(EXERCISE): Word for word, restate all of the data shown below.

Stored items
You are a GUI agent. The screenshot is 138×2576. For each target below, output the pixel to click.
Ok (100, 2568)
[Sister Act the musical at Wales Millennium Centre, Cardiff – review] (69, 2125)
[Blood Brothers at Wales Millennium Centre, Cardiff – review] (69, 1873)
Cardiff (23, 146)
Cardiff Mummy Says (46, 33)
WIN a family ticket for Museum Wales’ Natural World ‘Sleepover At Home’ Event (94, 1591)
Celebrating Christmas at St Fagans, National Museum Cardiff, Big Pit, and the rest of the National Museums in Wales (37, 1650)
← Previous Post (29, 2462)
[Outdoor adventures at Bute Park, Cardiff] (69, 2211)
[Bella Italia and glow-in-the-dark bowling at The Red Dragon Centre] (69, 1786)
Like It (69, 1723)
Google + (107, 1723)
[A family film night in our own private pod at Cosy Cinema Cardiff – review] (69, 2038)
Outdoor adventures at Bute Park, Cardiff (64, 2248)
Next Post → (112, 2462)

(THE ANSWER):
You are a GUI agent. The screenshot is 138×2576. For each target below, output the pixel to click.
Ok (100, 2568)
[Sister Act the musical at Wales Millennium Centre, Cardiff – review] (69, 2125)
[Blood Brothers at Wales Millennium Centre, Cardiff – review] (69, 1873)
Cardiff (23, 146)
Cardiff Mummy Says (46, 33)
WIN a family ticket for Museum Wales’ Natural World ‘Sleepover At Home’ Event (94, 1591)
Celebrating Christmas at St Fagans, National Museum Cardiff, Big Pit, and the rest of the National Museums in Wales (37, 1650)
← Previous Post (29, 2462)
[Outdoor adventures at Bute Park, Cardiff] (69, 2211)
[Bella Italia and glow-in-the-dark bowling at The Red Dragon Centre] (69, 1786)
Like It (69, 1723)
Google + (107, 1723)
[A family film night in our own private pod at Cosy Cinema Cardiff – review] (69, 2038)
Outdoor adventures at Bute Park, Cardiff (64, 2248)
Next Post → (112, 2462)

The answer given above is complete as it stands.